Non troppo elegante altrimenti appaio come una fighetta senza cervello. Con le scarpe da tennis!… E se poi non mi fila nella mia sciatteria? La gonna o i pantaloni? Il tacco un po’ più alto o quello un po’ più basso? Il cappotto o il piumino? E se non mi convince? E se è un mezzo matto? E se sto sbagliando? E se mi sto incaponendo con qualcosa di cui non sono all’altezza? Mi vesto accidenti. Gonna nera, scarpe nere, calze nere, piumino nero. Mi metto il foulard colorato che è meglio.
“Ciao a tutti. Io vado!”.
Non vi disturbate a rispondermi!!!!
Cammino veloce. Sono quasi arrivata. Eccolo, lo intravedo davanti all’edicola…. Oh Madonna! E’ un ventenne tamarro. Ha uno sguardo assente che naviga tra due sopracciglia sottilissime. Si gratta vistosamente come un gorilla annoiato. Ora scappo, lo chiamo al cellulare e mi invento una scusa.
“Ciao, sei tu ?”.
Una voce calma fluttua da dietro.
Mi giro, voltando le spalle al primate pulcioso. Non era lui l’Uomo X, il Contatto, ma quest’altro. Sorridente e alto, dall’età indefinita in bilico tra i quattordici ed i sessant’anni. E’ vestito come un dandy moderno, una sciarpa indiana colorata intorno al collo, gli occhiali da sole cerchiati di giallo. Che educatamente si toglie subito. Perché quando non ci si conosce, bisogna guardarsi negli occhi per potersi scrutare un po’ prima di parlarsi. Ci stringiamo la mano, facendo a gara a chi lo fa di più, come due uomini duri. Ci sediamo su una panchina. Dispiego il foglietto con sopra i miei appunti disordinati, per riempirlo di domande. Comincio incerta …….e ……..……..

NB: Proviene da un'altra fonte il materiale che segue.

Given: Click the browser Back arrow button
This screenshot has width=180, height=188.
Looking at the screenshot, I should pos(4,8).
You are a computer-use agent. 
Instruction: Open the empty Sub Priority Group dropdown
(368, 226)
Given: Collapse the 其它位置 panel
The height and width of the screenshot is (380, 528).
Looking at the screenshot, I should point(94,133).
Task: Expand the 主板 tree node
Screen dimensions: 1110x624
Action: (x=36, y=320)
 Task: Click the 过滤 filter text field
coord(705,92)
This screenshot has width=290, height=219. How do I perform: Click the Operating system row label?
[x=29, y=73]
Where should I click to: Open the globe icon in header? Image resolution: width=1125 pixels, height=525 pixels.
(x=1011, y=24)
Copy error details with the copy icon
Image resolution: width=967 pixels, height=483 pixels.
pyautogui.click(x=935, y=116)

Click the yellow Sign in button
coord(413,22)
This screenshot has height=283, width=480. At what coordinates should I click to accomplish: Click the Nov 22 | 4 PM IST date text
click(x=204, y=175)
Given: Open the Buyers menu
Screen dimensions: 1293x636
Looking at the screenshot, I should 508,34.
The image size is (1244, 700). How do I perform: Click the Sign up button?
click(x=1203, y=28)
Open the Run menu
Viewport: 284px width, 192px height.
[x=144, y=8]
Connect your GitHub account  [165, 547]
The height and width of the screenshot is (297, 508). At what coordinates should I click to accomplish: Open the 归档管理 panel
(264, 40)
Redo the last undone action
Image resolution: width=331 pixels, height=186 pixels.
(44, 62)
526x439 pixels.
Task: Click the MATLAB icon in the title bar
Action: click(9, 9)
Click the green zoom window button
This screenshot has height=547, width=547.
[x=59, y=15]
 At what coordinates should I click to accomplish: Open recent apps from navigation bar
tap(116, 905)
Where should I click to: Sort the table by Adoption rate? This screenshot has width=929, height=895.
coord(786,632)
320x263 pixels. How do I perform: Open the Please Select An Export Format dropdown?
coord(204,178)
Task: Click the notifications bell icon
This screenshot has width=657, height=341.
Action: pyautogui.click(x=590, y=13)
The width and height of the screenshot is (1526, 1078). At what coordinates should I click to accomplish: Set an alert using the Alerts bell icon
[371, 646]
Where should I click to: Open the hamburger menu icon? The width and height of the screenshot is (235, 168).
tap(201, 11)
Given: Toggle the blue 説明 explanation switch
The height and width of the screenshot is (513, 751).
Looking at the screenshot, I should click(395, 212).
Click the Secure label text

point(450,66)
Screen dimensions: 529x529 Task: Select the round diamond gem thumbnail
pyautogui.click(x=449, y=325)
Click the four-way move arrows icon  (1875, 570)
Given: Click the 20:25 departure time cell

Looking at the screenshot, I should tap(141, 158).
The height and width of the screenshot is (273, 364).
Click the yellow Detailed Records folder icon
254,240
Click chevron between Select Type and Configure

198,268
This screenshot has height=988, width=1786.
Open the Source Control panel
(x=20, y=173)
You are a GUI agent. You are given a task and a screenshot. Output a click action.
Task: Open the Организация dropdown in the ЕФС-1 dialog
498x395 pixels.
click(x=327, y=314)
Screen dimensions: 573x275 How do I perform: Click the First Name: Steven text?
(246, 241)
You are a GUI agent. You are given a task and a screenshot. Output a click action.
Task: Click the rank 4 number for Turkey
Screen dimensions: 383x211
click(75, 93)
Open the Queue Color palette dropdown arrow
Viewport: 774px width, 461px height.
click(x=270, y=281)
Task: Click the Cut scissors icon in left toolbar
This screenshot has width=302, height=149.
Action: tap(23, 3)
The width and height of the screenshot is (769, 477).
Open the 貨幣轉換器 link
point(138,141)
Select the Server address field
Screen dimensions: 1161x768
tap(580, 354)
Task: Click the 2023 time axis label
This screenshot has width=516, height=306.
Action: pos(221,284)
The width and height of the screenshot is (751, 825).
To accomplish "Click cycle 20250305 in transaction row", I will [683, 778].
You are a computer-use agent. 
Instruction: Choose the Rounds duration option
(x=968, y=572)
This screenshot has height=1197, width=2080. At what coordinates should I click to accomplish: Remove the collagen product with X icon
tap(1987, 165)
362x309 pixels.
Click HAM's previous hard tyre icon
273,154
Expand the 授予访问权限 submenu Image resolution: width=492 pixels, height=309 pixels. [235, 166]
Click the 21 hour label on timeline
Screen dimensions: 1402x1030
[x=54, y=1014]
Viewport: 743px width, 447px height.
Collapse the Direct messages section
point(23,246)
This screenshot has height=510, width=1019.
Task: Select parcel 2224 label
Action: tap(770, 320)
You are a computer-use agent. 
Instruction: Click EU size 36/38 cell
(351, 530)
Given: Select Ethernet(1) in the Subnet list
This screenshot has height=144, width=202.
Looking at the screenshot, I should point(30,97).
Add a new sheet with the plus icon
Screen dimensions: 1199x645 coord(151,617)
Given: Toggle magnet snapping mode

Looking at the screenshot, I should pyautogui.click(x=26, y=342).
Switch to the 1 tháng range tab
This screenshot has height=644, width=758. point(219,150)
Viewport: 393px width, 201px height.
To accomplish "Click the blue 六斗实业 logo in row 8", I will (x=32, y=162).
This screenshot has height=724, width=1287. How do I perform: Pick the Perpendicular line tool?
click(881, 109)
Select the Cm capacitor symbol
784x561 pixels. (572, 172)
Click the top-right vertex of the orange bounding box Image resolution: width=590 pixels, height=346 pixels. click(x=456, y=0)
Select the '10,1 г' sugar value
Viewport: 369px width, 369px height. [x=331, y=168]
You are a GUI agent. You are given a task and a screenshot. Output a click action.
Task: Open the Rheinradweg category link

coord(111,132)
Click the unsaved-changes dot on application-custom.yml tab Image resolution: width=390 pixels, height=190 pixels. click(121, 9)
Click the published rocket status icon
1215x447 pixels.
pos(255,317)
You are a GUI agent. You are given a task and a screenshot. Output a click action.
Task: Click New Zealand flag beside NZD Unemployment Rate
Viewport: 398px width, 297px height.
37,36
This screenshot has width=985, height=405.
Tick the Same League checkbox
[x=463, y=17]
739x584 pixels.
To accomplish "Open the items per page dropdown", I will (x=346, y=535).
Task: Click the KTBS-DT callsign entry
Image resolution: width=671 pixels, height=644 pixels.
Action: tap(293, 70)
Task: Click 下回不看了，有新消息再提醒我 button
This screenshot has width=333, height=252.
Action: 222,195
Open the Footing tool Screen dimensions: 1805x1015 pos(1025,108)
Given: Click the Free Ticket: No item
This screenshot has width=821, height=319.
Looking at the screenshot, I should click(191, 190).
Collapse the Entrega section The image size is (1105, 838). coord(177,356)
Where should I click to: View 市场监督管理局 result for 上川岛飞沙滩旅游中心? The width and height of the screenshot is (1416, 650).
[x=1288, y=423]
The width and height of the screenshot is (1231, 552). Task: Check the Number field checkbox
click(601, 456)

Questa storia, non è stata vissuta da un’ adolescente sprovveduta e sconsiderata al suo primo appuntamento con uno sconosciuto, ma da una quarantenne nevrotica e dissociata, al suo primo incontro con l’Uomo del Blog,con il creativo supercinetico che ha arredato questa stanza virtuale, consigliato dalla vicina di casa artista e folle. Il tutto si è concluso qualche tempo dopo, in un pomeriggio tiepido, quando nella sua casamuseostudio , nel suo onirico paese delle meraviglie dai soffitti alti, ancora odoroso di vite antiche, gli ho consegnato gli ultimi disegni della ragazzina decenne e del piccoletto di sei anni per completare l’arredo.
E i due minori quel giorno erano lì con me.
Mentre lei, la non più bambina, si aggirava per la casa stupita e con la voglia in corpo di toccare tutto, lui, il seienne strambo, è stato assalito dalla solita indifferenza logorroica, attratto dall’unico oggetto non artistico della casa: un telecomando.
I due tipi poco raccomandabili, sono riusciti ad estorcere succhi di frutta e gelati all’Uomo del Blog, che serafico li ha lasciati scorazzare liberi nella sua casa, affatto consapevole di quanto possano essere pericolosi per la tappezzeria due minori con un gelato in mano.
Quanto a me sarei voluta sprofondare nel più nascosto degli abissi immaginandomi scenari pediatrico-apocalittici…Ma per fortuna quel giorno la sorte mi ha miracolosamente graziato.